Schreib den Textauszug ab, und zwar ab „Der Verein hat“ bis einschließlich „in Artern beteiligt.“. Ersetze dabei „Goldmedaille“ durch „Silbermedaille“.

---------- Textauszug ----------

Von Ingolf Geßler 27.12.2016, 03:19

Wernigerode l Seit Beginn des Schuljahres wird Flüchtlingskindern zweimal die Woche die Möglichkeit geboten, am Kindertraining teilzunehmen. Auslöser dieser Aktion war eine Anfrage aus der Zentralen Anlaufstelle für Asylbewerber (ZASt) im benachbarten Halberstadt. Auf Vermittlung eines Sozialarbeiters fanden anfänglich drei aktive Sportler aus dem russischen Nordkaukasus im Alter zwischen zehn und 16 Jahren ihren Weg in den Wernige­röder Sportverein. Inzwischen variiert die Zahl der Teilnehmer zwischen vier und sieben Kindern, die jeden Montag und Mittwoch in Begleitung eines Elternteils mit dem HEX aus Halberstadt kommend motiviert zum Ringertraining erscheinen. Trotz anfänglicher Bedenken mit Blick auf eventuell zu erwartende Schwierigkeiten bei der Aufnahme von Flüchtlingskindern, konnten die Sportler innerhalb kürzester Zeit hervorragend im Verein integriert werden.

Ein großes Lob gilt hierbei Trainer Rolf Leutelt, der sich von Beginn an offen und interessiert für die Neuankömmlinge einsetzte und im Verein auf der Grundlage eines sportlich-kameradschaftlichen Klimas eine super Integrationsarbeit leistet. Nach Aussage Leutelts hat die Aufnahme der Flüchtlingskinder durch die bereits im Verein trainierenden Sportler und deren Eltern problemlos funktioniert.

Der Verein hat hiervon nur profitiert. So helfen die älteren aus Tschtschenien stammenden Brüder Isa, Mokhmad und Akhmed Dadaev abwechselnd aktiv bei der Trainingsgestaltung mit. Die genannten Brüder haben zuvor in ihrer Heimat auf hohem Wettkampfniveau gerungen und teilen nun ihren Erfahrungsschatz während der Trainingseinheiten gern mit anderen Wernigeröder Sportlern. Der jüngste Bruder, Mokhmad-Salakh Dadaev, war mit dem Gewinn einer Goldmedaille maßgeblich am erfolgreichen Abschneiden der Wernigeröder Mannschaft beim Kyffhäuser-Pokal-Turnier in Artern beteiligt.

„Sorge bereitet allein der Umstand, dass die Dadaev-Brüder am europäischen Asylverfahren scheitern könnten und über kurz oder lang Deutschland wieder verlassen müssen. Seit fünf Monaten sind die Brüder zusammen mit ihrer Mutter nun schon in der Erstaufnahme Halberstadt untergebracht und geben die Hoffnung nicht auf, eventuell doch noch einen Aufenthaltsstatus für Deutschland zu bekommen, der es ihnen erlaubt, eine Wohnung zu beziehen, eine bezahlte Arbeit aufzunehmen beziehungsweise erst einmal zu lernen und zu studieren“, berichtet Rolf Leutelt.

---------- Auszüge aus Einträgen ----------

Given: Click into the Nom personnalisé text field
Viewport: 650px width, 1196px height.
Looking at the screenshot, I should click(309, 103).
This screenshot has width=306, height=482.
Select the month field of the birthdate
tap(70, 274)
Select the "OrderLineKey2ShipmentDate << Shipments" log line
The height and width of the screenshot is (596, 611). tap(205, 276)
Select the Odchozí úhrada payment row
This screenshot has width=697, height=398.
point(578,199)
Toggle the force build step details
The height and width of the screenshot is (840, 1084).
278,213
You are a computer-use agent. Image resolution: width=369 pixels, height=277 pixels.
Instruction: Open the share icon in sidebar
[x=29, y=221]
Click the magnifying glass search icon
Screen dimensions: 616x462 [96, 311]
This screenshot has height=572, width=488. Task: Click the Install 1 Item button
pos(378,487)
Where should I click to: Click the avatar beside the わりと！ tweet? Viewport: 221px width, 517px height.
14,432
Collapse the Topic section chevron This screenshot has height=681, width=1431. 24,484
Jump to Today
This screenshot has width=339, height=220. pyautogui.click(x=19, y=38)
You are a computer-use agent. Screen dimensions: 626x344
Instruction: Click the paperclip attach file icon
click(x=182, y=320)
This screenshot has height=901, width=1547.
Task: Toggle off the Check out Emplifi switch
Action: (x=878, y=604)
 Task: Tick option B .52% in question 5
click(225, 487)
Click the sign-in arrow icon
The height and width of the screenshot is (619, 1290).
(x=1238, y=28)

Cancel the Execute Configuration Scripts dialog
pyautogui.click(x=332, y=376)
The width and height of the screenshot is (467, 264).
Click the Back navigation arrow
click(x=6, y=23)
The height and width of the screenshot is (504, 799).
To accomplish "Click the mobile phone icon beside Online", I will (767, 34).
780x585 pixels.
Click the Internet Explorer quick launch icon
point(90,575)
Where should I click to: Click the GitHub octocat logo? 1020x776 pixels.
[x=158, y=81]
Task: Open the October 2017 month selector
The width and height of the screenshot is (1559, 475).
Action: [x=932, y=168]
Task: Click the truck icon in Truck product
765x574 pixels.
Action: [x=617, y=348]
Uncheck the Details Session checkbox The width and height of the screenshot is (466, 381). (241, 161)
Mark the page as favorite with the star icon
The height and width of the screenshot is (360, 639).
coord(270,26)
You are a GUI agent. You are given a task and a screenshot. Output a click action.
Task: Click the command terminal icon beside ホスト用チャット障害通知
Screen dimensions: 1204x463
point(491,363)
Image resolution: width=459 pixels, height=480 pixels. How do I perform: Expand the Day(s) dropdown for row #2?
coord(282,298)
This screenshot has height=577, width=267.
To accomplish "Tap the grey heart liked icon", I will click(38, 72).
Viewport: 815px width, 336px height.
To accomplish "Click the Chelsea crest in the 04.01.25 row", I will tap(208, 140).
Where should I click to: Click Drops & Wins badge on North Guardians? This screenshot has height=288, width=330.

----------

■ **Antwort**
Der Verein hat hiervon nur profitiert. So helfen die älteren aus Tschtschenien stammenden Brüder Isa, Mokhmad und Akhmed Dadaev abwechselnd aktiv bei der Trainingsgestaltung mit. Die genannten Brüder haben zuvor in ihrer Heimat auf hohem Wettkampfniveau gerungen und teilen nun ihren Erfahrungsschatz während der Trainingseinheiten gern mit anderen Wernigeröder Sportlern. Der jüngste Bruder, Mokhmad-Salakh Dadaev, war mit dem Gewinn einer Silbermedaille maßgeblich am erfolgreichen Abschneiden der Wernigeröder Mannschaft beim Kyffhäuser-Pokal-Turnier in Artern beteiligt.